The week began with heavy selling by foreign institutional investors (FIIs), offloading shares worth nearly ₹7,000 crore in the cash market. This pressure dragged the Nifty down by 1.41 per cent on February 19, closing at 25,454, as global tensions and sectoral weakness weighed on sentiment. However, domestic institutional investors (DIIs) countered the outflow by pumping in over ₹8,000 crore, preventing a sharper decline.
A slight rebound followed on February 20, with the Nifty inching closer to 25,600 due to selective buying in certain stocks. The Sensex also recovered from the 82,000-82,500 range, finding support between 81,800 and 82,000 to end the session in positive territory.
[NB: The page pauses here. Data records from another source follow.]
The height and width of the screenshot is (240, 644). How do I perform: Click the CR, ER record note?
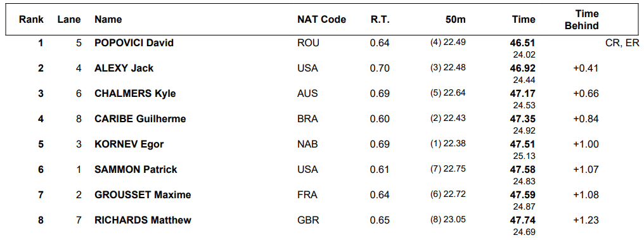click(x=622, y=43)
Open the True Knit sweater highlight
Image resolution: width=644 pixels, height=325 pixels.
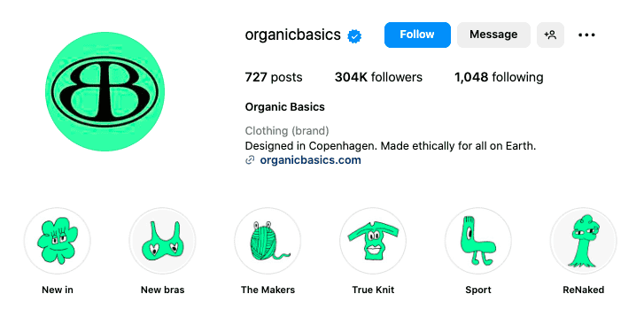[x=373, y=241]
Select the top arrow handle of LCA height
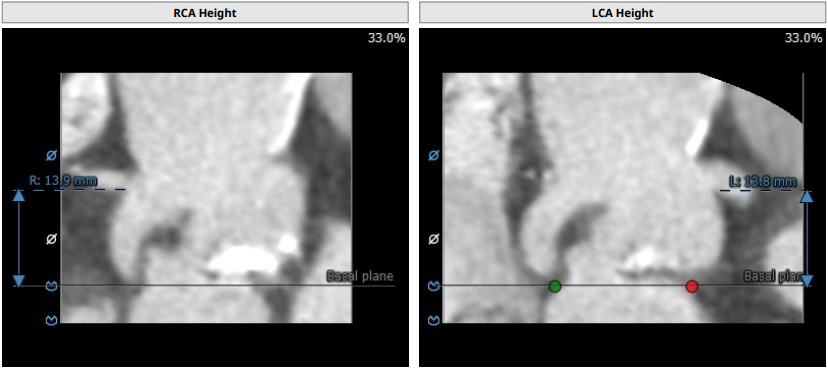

Analysts noted that while markets showed resilience, volatility persisted, with Nifty facing resistance near 25,700 and support around 25,300.
Global factors further influenced market mood, particularly after the US Supreme Court struck down broad reciprocal tariffs under IEEPA, capping India's tariff exposure at 15 per cent. Comments from US President Donald Trump also added to the uncertainty. Meanwhile, the Indian rupee's 17.18 per cent appreciation against the US dollar since February 2024 signalled underlying economic strength, though its direct impact on equities remained mixed.
Market experts advise caution, recommending a 'sell-on-rise' approach until a clearer upward trend emerges. Investors are urged to monitor global developments and upcoming earnings reports closely. With volatility expected to continue, the Nifty's near-term movements may stay range-bound between 25,300 and 25,700.